The Marvels review: Superhero film is frustratingly generic fare, flawed in places, fun in others

REVIEW: Who would have thought that after some 30-odd films, amid multiple TV series spinoffs, latest entrant The Marvels wouldn't be anything but a sure thing?

A sequel of sorts to 2019's Captain Marvel and an extension of the Ms. Marvel Disney+ series, director Nia DaCosta's superhero foray comes amid a growing wave of indifference to the Marvel canon.

But if Ant-Man and the Wasp: Quantumania proved anything earlier this year, it's that the superhero world is taking somewhat of a wobble as the writers take a few more risks and audiences quake with ambivalence. 

Suffice to say, The Marvels, with its cookie-cutter bad guy looking for revenge against Captain Marvel plot, doesn't quite hit the spot, settling for frustratingly generic fare despite splashes of creativity and a fun performance from Iman Vellani as Ms. Marvel.

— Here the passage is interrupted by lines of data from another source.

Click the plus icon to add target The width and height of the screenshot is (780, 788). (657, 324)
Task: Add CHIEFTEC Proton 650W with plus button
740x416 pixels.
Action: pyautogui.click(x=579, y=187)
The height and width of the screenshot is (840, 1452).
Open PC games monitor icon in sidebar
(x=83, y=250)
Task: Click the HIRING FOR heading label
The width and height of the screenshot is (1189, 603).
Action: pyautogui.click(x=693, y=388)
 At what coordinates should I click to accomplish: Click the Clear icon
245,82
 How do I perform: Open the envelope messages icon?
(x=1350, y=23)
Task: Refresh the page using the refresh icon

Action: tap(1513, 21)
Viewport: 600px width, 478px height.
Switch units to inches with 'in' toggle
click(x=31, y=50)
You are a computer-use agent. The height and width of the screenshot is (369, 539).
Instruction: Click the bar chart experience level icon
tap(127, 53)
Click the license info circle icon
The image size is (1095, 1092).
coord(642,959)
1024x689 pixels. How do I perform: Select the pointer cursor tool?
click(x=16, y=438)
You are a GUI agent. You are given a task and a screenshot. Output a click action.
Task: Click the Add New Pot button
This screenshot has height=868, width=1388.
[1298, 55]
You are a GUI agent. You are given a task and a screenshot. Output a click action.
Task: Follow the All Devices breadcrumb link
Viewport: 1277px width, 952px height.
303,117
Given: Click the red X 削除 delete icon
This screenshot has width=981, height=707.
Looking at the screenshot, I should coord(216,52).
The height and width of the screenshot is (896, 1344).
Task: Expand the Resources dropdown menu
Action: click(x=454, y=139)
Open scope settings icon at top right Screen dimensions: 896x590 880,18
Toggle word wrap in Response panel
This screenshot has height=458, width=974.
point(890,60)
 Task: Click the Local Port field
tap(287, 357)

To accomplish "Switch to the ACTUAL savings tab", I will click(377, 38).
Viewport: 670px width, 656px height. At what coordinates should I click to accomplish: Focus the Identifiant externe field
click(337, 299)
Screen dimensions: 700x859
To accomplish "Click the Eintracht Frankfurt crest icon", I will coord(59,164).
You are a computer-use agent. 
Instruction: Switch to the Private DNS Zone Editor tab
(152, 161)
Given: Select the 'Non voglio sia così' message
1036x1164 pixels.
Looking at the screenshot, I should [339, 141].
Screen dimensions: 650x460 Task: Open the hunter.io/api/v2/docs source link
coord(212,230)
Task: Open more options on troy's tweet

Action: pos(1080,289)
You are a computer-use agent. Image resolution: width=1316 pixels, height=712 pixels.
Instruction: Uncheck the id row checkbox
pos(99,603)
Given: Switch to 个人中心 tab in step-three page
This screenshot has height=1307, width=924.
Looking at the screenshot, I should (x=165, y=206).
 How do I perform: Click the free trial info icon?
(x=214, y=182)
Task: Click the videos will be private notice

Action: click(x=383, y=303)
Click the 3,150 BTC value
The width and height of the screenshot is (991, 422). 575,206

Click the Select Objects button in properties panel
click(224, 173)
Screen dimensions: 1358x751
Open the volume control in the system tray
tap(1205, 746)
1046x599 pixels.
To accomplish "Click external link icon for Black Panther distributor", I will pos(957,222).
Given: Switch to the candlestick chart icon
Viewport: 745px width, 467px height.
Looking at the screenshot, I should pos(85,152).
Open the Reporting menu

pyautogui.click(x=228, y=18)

If it's plot you're after - Captain Marvel, Monica Rambeau and Kamala Khan find themselves intertwined in each other's lives thanks to a series of body-swapping moments caused by bad girl Dar-Benn (Zawe Ashton, massively underused and depressingly generic) opening up various "jump points" around the galaxy. 

When the trio investigate, they uncover a devilish plot for revenge, that is personally pertinent to Brie Larson's Captain Marvel - and could signal the end of Earth.

It's not that The Marvels is utterly atrocious, more that it's hard to stop a great feeling of indifference washing over you during proceedings. Vellani's exuberant Kamala Khan is easily the high point of the film, exuding both adulation for Captain Marvel and a desire to fit in.

Teyonah Parris and Brie Larson offer solid support as both Rambeau and Marvel respectively, but placed on screen with the joyous Vellani and saddled with a script that requires large dumps of exposition and lore from their characters, they fade into dimmer lights.

Equally, while The Marvels is one of the shorter entrants into the Marvel Cinematic Universe, pacing, editing and generally jerkiness of tone leave the film feeling more scattershot than fluid. Sequences of refugees and their families coming under attack from others within their land feel awfully close to the bone and uncomfortable, given the societal parallels with the current Israel-Hamas conflict.

Ultimately, while the writers deserve to be given plaudits for trying a different way to approach alien worlds (including a planet where song and dance are the primary ways of communication), much of what transpires in The Marvels feels dashed off, rushed and a victim of an edit suite and wider desires to create multiverses and establish other properties.

It's a crying shame, because while it hits some high points and welcome silliness abounds in short bursts, The Marvels is less Marvels-ous and more 'Meh'.